▶ [Record list]
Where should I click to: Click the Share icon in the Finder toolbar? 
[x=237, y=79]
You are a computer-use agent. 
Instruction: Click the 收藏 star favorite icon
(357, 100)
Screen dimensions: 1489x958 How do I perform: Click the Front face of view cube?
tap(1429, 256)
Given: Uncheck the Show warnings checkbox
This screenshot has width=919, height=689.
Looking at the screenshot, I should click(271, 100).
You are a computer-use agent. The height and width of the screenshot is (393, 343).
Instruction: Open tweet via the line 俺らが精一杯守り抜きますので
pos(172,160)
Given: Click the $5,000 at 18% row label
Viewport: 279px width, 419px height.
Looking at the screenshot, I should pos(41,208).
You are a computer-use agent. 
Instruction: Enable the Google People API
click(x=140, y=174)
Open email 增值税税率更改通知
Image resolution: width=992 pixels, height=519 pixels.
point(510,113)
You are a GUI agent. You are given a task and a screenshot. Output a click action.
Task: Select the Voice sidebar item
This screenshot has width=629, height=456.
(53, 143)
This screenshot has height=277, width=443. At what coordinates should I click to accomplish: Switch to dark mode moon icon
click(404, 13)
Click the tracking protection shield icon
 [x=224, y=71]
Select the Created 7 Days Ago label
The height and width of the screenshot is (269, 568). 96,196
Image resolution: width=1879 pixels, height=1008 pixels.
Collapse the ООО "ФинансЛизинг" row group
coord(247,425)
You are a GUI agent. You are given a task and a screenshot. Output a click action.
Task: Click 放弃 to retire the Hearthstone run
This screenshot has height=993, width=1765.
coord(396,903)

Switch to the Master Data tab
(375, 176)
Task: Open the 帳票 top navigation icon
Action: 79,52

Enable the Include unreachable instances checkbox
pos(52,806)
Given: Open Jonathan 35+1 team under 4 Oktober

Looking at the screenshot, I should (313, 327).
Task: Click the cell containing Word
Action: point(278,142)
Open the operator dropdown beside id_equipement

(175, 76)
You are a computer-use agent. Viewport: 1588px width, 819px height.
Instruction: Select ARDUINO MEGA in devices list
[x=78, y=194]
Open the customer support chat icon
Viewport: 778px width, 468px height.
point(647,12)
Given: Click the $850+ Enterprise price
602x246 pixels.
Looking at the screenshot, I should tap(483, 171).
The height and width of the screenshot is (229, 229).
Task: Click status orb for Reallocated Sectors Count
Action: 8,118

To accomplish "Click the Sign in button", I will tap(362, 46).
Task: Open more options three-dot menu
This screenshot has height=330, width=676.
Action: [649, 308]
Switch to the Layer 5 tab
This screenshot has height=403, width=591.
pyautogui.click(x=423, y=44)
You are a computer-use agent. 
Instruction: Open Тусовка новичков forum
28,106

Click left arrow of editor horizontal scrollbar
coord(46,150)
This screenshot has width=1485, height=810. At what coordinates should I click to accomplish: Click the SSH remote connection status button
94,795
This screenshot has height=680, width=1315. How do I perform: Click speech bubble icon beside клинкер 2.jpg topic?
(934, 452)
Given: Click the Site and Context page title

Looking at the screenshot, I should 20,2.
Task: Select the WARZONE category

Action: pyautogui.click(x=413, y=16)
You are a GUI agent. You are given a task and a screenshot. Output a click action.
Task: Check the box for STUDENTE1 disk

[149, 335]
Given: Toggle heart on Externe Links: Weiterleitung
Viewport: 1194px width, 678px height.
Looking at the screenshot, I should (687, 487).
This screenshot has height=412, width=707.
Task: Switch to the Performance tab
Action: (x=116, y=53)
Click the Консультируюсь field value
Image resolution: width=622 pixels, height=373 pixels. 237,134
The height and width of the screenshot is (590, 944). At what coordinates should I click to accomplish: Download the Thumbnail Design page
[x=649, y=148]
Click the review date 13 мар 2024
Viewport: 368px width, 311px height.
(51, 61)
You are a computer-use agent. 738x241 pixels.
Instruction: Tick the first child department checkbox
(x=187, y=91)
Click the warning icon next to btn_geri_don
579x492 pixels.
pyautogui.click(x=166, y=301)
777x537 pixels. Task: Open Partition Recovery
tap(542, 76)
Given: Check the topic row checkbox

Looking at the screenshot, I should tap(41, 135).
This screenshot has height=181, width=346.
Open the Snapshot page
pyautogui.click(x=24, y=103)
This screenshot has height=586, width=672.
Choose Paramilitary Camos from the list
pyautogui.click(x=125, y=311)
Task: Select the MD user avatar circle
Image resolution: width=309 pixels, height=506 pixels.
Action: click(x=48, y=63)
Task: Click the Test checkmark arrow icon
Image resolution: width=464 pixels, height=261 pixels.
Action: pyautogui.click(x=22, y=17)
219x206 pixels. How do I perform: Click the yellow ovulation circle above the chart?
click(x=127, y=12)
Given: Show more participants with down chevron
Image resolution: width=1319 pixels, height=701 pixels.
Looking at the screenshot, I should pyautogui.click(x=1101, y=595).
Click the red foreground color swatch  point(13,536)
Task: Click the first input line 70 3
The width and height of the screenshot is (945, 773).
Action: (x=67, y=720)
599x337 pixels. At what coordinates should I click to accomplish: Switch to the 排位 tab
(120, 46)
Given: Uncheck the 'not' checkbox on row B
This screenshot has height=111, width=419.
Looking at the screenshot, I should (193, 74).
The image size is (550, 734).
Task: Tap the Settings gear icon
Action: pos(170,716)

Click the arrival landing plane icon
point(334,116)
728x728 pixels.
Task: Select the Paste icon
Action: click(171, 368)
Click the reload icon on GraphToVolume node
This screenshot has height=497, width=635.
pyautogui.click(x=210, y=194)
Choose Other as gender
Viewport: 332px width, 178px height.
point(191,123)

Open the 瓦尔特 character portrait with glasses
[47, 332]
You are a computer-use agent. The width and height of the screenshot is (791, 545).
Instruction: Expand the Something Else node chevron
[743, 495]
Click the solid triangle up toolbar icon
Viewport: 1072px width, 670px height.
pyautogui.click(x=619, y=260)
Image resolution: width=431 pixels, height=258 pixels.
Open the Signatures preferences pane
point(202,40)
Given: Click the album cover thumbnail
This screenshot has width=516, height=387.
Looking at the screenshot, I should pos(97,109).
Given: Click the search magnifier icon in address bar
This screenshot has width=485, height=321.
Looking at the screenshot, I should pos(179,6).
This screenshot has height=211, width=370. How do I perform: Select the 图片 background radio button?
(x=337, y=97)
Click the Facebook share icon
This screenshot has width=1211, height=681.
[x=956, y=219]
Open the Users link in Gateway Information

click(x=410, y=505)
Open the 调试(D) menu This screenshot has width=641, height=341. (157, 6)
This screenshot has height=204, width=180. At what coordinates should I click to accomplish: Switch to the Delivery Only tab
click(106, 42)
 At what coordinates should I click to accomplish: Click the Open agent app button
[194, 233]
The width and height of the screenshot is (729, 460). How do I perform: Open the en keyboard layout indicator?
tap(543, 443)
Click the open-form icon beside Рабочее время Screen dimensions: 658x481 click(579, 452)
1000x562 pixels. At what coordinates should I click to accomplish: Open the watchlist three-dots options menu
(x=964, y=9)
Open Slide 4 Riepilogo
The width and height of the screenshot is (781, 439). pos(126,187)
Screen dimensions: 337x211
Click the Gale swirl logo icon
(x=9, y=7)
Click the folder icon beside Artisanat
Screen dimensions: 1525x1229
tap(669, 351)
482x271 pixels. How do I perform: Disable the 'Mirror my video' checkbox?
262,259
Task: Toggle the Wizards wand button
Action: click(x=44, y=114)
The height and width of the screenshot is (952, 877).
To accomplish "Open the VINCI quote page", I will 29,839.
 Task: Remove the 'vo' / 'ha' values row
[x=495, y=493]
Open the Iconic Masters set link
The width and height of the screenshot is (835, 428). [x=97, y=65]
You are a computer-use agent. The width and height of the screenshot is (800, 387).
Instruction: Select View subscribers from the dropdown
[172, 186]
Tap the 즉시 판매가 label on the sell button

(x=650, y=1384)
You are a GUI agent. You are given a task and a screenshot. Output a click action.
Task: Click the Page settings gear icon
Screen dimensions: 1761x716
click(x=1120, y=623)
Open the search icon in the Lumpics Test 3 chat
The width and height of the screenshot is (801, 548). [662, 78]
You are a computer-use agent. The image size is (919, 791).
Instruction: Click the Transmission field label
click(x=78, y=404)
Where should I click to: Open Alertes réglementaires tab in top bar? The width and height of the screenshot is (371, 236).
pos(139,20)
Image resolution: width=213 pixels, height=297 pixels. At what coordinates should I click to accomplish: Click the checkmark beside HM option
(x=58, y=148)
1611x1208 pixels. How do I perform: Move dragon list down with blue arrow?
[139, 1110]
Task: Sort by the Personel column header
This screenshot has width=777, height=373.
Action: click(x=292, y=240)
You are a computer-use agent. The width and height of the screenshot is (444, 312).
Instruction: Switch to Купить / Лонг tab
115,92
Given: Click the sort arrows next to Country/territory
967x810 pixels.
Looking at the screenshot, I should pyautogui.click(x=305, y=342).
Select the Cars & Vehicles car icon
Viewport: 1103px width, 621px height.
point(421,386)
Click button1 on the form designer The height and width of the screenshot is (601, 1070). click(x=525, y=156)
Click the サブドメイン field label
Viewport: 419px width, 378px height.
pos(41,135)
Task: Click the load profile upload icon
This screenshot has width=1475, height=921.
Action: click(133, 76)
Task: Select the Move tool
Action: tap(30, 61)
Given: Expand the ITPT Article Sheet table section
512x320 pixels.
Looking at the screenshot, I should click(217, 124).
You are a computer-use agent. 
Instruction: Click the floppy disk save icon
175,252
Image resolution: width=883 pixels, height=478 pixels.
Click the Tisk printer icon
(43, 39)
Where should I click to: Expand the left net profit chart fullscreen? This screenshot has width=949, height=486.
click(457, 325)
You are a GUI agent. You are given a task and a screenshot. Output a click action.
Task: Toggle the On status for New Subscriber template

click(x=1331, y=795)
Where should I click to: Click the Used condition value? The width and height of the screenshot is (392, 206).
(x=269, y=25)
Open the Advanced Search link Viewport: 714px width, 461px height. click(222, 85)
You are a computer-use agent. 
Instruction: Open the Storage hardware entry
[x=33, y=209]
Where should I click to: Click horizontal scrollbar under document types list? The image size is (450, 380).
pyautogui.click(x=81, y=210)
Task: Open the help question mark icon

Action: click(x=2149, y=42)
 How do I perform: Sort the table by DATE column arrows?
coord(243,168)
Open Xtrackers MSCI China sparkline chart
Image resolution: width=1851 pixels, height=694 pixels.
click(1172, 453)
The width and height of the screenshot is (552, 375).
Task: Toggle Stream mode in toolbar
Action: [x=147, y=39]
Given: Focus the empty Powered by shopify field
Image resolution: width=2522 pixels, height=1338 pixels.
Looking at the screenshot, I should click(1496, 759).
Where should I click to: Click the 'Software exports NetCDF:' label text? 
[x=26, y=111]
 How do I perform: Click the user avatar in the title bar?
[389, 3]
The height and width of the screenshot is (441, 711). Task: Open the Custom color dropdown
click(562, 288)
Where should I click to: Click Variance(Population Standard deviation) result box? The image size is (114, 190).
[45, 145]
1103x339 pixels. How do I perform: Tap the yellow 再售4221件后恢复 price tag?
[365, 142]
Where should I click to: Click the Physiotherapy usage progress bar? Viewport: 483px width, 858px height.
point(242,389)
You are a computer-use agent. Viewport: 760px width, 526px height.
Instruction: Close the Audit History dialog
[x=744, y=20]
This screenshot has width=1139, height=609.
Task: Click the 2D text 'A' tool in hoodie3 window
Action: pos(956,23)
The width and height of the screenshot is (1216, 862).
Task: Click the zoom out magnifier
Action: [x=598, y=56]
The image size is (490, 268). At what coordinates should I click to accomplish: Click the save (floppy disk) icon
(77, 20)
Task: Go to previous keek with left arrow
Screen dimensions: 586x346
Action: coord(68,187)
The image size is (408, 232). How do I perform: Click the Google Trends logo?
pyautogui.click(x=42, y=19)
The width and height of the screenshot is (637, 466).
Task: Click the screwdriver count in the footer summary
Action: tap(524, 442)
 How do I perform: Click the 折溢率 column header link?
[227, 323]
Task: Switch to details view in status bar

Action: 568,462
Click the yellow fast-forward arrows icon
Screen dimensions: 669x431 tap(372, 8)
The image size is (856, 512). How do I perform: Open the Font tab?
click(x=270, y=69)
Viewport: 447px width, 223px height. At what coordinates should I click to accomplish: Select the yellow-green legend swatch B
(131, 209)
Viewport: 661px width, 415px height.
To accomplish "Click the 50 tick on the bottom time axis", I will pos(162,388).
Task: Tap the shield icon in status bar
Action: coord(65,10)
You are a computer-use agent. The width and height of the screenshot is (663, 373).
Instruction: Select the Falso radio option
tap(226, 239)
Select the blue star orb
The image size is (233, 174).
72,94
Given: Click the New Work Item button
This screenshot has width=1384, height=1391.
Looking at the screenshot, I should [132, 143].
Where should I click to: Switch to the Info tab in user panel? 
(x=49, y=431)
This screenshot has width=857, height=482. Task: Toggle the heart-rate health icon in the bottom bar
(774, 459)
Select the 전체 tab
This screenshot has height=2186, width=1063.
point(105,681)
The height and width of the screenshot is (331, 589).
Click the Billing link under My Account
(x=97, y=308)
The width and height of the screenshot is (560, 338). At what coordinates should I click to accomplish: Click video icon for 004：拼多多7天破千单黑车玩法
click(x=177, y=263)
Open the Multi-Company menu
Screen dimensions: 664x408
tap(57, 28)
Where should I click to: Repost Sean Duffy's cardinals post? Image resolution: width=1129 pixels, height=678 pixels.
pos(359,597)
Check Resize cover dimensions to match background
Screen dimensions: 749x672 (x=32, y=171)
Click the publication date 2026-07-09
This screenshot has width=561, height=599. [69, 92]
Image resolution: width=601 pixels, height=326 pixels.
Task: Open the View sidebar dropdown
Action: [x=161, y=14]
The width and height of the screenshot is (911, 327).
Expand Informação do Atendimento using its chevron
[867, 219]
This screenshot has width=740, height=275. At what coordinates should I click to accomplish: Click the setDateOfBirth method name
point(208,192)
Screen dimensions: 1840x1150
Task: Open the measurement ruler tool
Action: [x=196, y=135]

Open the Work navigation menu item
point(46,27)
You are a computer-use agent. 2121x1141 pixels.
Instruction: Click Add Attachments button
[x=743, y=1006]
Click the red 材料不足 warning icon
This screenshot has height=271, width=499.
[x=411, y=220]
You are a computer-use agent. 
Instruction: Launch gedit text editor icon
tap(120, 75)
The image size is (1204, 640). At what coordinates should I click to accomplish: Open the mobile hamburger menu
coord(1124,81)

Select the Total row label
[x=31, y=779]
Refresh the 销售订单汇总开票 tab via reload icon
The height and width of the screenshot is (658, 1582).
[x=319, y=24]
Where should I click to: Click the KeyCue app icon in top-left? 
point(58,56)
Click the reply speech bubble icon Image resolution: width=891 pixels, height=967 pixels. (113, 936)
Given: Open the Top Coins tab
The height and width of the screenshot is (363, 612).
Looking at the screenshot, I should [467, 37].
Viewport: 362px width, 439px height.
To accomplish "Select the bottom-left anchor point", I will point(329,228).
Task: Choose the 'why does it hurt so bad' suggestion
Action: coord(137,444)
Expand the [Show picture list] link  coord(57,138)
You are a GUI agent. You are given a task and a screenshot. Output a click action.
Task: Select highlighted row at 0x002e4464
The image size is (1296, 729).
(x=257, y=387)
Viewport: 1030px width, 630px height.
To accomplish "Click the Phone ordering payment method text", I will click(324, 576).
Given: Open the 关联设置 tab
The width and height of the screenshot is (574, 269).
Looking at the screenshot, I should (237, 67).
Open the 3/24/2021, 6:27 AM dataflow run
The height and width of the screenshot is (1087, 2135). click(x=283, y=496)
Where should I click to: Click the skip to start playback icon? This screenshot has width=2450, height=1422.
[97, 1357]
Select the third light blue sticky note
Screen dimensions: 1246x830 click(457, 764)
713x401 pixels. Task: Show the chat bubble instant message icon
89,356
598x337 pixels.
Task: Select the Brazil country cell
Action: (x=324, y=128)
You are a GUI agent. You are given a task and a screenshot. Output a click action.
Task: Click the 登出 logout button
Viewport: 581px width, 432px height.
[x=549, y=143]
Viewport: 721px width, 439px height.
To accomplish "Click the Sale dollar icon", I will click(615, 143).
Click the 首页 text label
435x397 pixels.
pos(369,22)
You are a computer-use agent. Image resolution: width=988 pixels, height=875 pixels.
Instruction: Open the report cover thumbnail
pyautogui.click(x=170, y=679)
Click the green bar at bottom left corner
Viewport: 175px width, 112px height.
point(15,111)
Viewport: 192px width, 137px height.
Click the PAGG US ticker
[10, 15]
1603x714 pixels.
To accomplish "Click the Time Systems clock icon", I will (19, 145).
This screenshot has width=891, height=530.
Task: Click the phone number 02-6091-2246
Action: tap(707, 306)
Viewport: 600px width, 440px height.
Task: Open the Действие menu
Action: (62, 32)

▶ [Given problem] Please rewrite the material from the line with "is (800, 387)." to the line with "pos(139,20)", both included, replacing "Instruction" with "Directive" and leaving everything else unchanged. Return only those lines.

▶ [Result of this exercise]
You are a computer-use agent. The width and height of the screenshot is (800, 387).
Directive: Select View subscribers from the dropdown
[172, 186]
Tap the 즉시 판매가 label on the sell button

(x=650, y=1384)
You are a GUI agent. You are given a task and a screenshot. Output a click action.
Task: Click the Page settings gear icon
Screen dimensions: 1761x716
click(x=1120, y=623)
Open the search icon in the Lumpics Test 3 chat
The width and height of the screenshot is (801, 548). [662, 78]
You are a computer-use agent. The image size is (919, 791).
Directive: Click the Transmission field label
click(x=78, y=404)
Where should I click to: Open Alertes réglementaires tab in top bar? The width and height of the screenshot is (371, 236).
pos(139,20)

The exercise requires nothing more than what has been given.